▸ **What is required**: The expected result is every entry, retyped character for character.

▸ **Saved entries**:
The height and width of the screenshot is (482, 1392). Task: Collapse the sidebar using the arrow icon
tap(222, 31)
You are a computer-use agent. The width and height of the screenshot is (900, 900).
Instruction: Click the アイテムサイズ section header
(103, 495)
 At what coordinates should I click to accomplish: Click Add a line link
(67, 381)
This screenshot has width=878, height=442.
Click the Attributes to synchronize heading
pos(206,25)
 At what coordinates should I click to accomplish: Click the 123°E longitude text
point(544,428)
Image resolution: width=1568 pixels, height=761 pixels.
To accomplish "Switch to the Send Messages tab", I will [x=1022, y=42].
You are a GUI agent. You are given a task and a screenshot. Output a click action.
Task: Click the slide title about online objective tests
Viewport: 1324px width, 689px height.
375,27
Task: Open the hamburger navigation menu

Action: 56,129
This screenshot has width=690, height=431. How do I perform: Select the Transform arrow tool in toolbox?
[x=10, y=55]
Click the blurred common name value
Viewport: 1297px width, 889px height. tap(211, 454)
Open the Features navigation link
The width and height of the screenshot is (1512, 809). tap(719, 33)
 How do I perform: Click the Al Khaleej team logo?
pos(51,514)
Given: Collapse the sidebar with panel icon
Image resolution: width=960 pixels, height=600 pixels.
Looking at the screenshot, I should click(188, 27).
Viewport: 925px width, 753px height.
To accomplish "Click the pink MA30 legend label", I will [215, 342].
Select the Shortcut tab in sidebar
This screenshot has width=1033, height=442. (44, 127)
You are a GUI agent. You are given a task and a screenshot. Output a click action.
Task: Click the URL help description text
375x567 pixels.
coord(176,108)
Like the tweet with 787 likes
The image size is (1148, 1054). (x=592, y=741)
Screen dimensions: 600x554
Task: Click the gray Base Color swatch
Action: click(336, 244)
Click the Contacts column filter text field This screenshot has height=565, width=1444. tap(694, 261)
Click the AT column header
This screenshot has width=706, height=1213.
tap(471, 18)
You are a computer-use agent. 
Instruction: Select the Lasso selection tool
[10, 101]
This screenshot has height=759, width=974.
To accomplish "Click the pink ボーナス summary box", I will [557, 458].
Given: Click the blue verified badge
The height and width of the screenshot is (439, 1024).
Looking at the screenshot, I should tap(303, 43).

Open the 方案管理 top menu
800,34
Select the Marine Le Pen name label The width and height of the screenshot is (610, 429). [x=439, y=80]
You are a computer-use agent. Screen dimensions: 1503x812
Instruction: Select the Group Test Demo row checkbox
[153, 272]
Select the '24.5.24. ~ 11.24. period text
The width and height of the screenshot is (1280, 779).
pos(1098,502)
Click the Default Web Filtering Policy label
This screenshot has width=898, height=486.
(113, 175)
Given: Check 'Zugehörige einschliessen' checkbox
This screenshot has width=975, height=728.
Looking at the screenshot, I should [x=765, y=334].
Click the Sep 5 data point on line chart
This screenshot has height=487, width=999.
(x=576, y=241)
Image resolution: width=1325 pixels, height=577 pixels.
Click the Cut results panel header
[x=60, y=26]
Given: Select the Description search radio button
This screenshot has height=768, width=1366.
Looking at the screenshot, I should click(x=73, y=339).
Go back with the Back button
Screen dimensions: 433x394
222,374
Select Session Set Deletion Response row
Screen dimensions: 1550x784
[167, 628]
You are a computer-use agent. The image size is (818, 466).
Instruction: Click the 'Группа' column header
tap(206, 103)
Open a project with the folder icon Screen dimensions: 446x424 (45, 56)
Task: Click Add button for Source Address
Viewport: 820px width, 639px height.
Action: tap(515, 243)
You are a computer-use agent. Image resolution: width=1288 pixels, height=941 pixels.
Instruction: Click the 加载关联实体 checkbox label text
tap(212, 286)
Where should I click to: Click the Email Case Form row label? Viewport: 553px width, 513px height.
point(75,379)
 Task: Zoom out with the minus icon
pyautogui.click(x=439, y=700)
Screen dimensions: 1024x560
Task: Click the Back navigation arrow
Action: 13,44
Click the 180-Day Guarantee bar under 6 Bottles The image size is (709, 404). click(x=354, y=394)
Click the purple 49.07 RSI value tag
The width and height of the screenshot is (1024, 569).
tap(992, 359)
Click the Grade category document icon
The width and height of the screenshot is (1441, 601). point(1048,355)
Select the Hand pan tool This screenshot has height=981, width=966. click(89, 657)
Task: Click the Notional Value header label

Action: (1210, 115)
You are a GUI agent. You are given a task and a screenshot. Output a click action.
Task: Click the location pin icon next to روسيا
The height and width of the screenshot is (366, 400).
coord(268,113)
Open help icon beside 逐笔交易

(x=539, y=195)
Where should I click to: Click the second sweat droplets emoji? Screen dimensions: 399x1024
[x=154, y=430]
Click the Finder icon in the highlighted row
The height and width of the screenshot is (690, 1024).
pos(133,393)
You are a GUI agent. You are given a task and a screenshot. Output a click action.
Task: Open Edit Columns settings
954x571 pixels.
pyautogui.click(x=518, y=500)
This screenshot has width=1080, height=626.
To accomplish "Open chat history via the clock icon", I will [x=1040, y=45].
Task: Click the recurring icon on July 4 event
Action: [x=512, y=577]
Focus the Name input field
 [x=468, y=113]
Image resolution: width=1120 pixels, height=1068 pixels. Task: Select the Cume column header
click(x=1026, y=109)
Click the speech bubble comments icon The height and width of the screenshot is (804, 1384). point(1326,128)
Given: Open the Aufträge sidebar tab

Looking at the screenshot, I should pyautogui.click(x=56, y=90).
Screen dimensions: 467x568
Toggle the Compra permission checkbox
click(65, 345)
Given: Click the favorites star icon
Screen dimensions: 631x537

▸ **Response area**:
The height and width of the screenshot is (482, 1392). Task: Collapse the sidebar using the arrow icon
tap(222, 31)
You are a computer-use agent. The width and height of the screenshot is (900, 900).
Instruction: Click the アイテムサイズ section header
(103, 495)
 At what coordinates should I click to accomplish: Click Add a line link
(67, 381)
This screenshot has width=878, height=442.
Click the Attributes to synchronize heading
pos(206,25)
 At what coordinates should I click to accomplish: Click the 123°E longitude text
point(544,428)
Image resolution: width=1568 pixels, height=761 pixels.
To accomplish "Switch to the Send Messages tab", I will [x=1022, y=42].
You are a GUI agent. You are given a task and a screenshot. Output a click action.
Task: Click the slide title about online objective tests
Viewport: 1324px width, 689px height.
375,27
Task: Open the hamburger navigation menu

Action: 56,129
This screenshot has width=690, height=431. How do I perform: Select the Transform arrow tool in toolbox?
[x=10, y=55]
Click the blurred common name value
Viewport: 1297px width, 889px height. tap(211, 454)
Open the Features navigation link
The width and height of the screenshot is (1512, 809). tap(719, 33)
 How do I perform: Click the Al Khaleej team logo?
pos(51,514)
Given: Collapse the sidebar with panel icon
Image resolution: width=960 pixels, height=600 pixels.
Looking at the screenshot, I should click(188, 27).
Viewport: 925px width, 753px height.
To accomplish "Click the pink MA30 legend label", I will [215, 342].
Select the Shortcut tab in sidebar
This screenshot has width=1033, height=442. (44, 127)
You are a GUI agent. You are given a task and a screenshot. Output a click action.
Task: Click the URL help description text
375x567 pixels.
coord(176,108)
Like the tweet with 787 likes
The image size is (1148, 1054). (x=592, y=741)
Screen dimensions: 600x554
Task: Click the gray Base Color swatch
Action: click(336, 244)
Click the Contacts column filter text field This screenshot has height=565, width=1444. tap(694, 261)
Click the AT column header
This screenshot has width=706, height=1213.
tap(471, 18)
You are a computer-use agent. 
Instruction: Select the Lasso selection tool
[10, 101]
This screenshot has height=759, width=974.
To accomplish "Click the pink ボーナス summary box", I will [557, 458].
Given: Click the blue verified badge
The height and width of the screenshot is (439, 1024).
Looking at the screenshot, I should tap(303, 43).

Open the 方案管理 top menu
800,34
Select the Marine Le Pen name label The width and height of the screenshot is (610, 429). [x=439, y=80]
You are a computer-use agent. Screen dimensions: 1503x812
Instruction: Select the Group Test Demo row checkbox
[153, 272]
Select the '24.5.24. ~ 11.24. period text
The width and height of the screenshot is (1280, 779).
pos(1098,502)
Click the Default Web Filtering Policy label
This screenshot has width=898, height=486.
(113, 175)
Given: Check 'Zugehörige einschliessen' checkbox
This screenshot has width=975, height=728.
Looking at the screenshot, I should [x=765, y=334].
Click the Sep 5 data point on line chart
This screenshot has height=487, width=999.
(x=576, y=241)
Image resolution: width=1325 pixels, height=577 pixels.
Click the Cut results panel header
[x=60, y=26]
Given: Select the Description search radio button
This screenshot has height=768, width=1366.
Looking at the screenshot, I should click(x=73, y=339).
Go back with the Back button
Screen dimensions: 433x394
222,374
Select Session Set Deletion Response row
Screen dimensions: 1550x784
[167, 628]
You are a computer-use agent. The image size is (818, 466).
Instruction: Click the 'Группа' column header
tap(206, 103)
Open a project with the folder icon Screen dimensions: 446x424 (45, 56)
Task: Click Add button for Source Address
Viewport: 820px width, 639px height.
Action: tap(515, 243)
You are a computer-use agent. Image resolution: width=1288 pixels, height=941 pixels.
Instruction: Click the 加载关联实体 checkbox label text
tap(212, 286)
Where should I click to: Click the Email Case Form row label? Viewport: 553px width, 513px height.
point(75,379)
 Task: Zoom out with the minus icon
pyautogui.click(x=439, y=700)
Screen dimensions: 1024x560
Task: Click the Back navigation arrow
Action: 13,44
Click the 180-Day Guarantee bar under 6 Bottles The image size is (709, 404). click(x=354, y=394)
Click the purple 49.07 RSI value tag
The width and height of the screenshot is (1024, 569).
tap(992, 359)
Click the Grade category document icon
The width and height of the screenshot is (1441, 601). point(1048,355)
Select the Hand pan tool This screenshot has height=981, width=966. click(89, 657)
Task: Click the Notional Value header label

Action: (1210, 115)
You are a GUI agent. You are given a task and a screenshot. Output a click action.
Task: Click the location pin icon next to روسيا
The height and width of the screenshot is (366, 400).
coord(268,113)
Open help icon beside 逐笔交易

(x=539, y=195)
Where should I click to: Click the second sweat droplets emoji? Screen dimensions: 399x1024
[x=154, y=430]
Click the Finder icon in the highlighted row
The height and width of the screenshot is (690, 1024).
pos(133,393)
You are a GUI agent. You are given a task and a screenshot. Output a click action.
Task: Open Edit Columns settings
954x571 pixels.
pyautogui.click(x=518, y=500)
This screenshot has width=1080, height=626.
To accomplish "Open chat history via the clock icon", I will [x=1040, y=45].
Task: Click the recurring icon on July 4 event
Action: [x=512, y=577]
Focus the Name input field
 [x=468, y=113]
Image resolution: width=1120 pixels, height=1068 pixels. Task: Select the Cume column header
click(x=1026, y=109)
Click the speech bubble comments icon The height and width of the screenshot is (804, 1384). point(1326,128)
Given: Open the Aufträge sidebar tab

Looking at the screenshot, I should pyautogui.click(x=56, y=90).
Screen dimensions: 467x568
Toggle the Compra permission checkbox
click(65, 345)
Given: Click the favorites star icon
Screen dimensions: 631x537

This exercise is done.